■ AUSZUG ■
╔══
Donnerstag, 9. März 2006

US-Präsident Bush setzt Patriot Act in Kraft:
"Essentiell" für Sieg im Kampf gegen Terror

  • US-Präsident verteidigt erneut umstrittenes Gesetz
  • Repräsentantenhaus hat Verlängerung zugestimmt

US-Präsident Bush hat die überarbeitete Version des umstrittenen "Patriot Act" in Kraft gesetzt. Das Gesetz verbessere die "Sicherheit der Nation" und schütze gleichzeitig "die bürgerlichen Rechte unserer Menschen", sagte Bush bei der Zeremonie in Washington.

Der "Patriot Act" sei essentiell für den Sieg im Kampf gegen den Terror, betonte Bush. Es helfe beim Auffinden von Terrorzellen und beim Aufdecken terroristischer Pläne. "Amerika ist ein Land im Krieg", so Bush.
╚══
■ AUFGABENSTELLUNG ■
1. Bei welchem Anlass hat Bush laut der Meldung zum Patriot Act gesprochen?
2. Fasse in der Meldung zum Patriot Act den Absatz, der mit „US-Präsident Bush hat die überarbeitete Version“ beginnt, als kurze Stichpunktliste zusammen.
3. Führe die Meldung zum Patriot Act im Anschluss an ihren letzten Satz fort.

■ Gesammelte Daten ■
╔══
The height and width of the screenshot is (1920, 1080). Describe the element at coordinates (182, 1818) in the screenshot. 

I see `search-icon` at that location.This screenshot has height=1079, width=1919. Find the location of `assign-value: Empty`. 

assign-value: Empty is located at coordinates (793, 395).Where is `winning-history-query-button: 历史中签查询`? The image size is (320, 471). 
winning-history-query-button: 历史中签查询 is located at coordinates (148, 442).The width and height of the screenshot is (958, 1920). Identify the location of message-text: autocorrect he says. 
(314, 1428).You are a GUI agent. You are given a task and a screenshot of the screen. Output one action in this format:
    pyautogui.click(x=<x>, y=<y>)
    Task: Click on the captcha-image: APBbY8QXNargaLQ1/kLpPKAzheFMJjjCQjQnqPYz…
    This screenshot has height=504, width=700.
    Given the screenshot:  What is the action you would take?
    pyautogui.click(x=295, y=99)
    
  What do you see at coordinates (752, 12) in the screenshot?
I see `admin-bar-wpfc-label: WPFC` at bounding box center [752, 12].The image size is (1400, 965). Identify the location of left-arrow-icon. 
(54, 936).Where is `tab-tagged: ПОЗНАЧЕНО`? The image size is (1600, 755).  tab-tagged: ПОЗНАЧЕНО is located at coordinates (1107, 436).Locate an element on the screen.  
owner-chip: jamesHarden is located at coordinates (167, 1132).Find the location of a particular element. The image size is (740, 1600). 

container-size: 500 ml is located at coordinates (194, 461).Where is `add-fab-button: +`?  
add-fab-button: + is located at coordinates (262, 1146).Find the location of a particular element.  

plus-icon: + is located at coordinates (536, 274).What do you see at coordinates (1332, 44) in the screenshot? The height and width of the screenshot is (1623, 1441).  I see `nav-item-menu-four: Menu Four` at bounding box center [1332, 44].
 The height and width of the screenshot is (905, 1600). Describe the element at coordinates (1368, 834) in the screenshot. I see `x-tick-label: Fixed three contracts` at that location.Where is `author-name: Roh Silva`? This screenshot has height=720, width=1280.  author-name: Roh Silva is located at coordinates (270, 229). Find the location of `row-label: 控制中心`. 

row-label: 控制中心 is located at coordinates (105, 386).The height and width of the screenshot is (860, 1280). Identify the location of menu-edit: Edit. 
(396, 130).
╚══
■ ERGEBNISSE ■
1. Bei der Zeremonie in Washington, bei der er das Gesetz in Kraft setzte.

2.
- Bush hat die überarbeitete Fassung des umstrittenen „Patriot Act“ in Kraft gesetzt.
- Laut Bush verbessert das Gesetz die Sicherheit der Nation.
- Laut Bush schützt das Gesetz zugleich die bürgerlichen Rechte der Menschen.
- Bush äußerte sich bei der Zeremonie in Washington.

3.
Der erste "Patriot Act" war fünf Wochen nach den Anschlägen vom 11. September 2001 in Kraft getreten. Das Gesetz vereinfacht zum Zweck der Suche nach Terrorverdächtigen etwa die Überwachung von Telefongesprächen und des E-Mail-Verkehrs. Auch die Einsicht in Bankkonten oder medizinische Daten wird erleichert.

Am Dienstag hatte nach dem US-Senat auch das Repräsentantenhaus der überarbeiteten Fassung zugestimmt, welche die erweiterten Kontrollrechte der US-Sicherheitsbehörden fast vollständig zeitlich unbegrenzt fortschreibt. Kritiker befürchten durch das Gesetz eine zu weitgehende Einschränkung der bürgerlichen Freiheiten.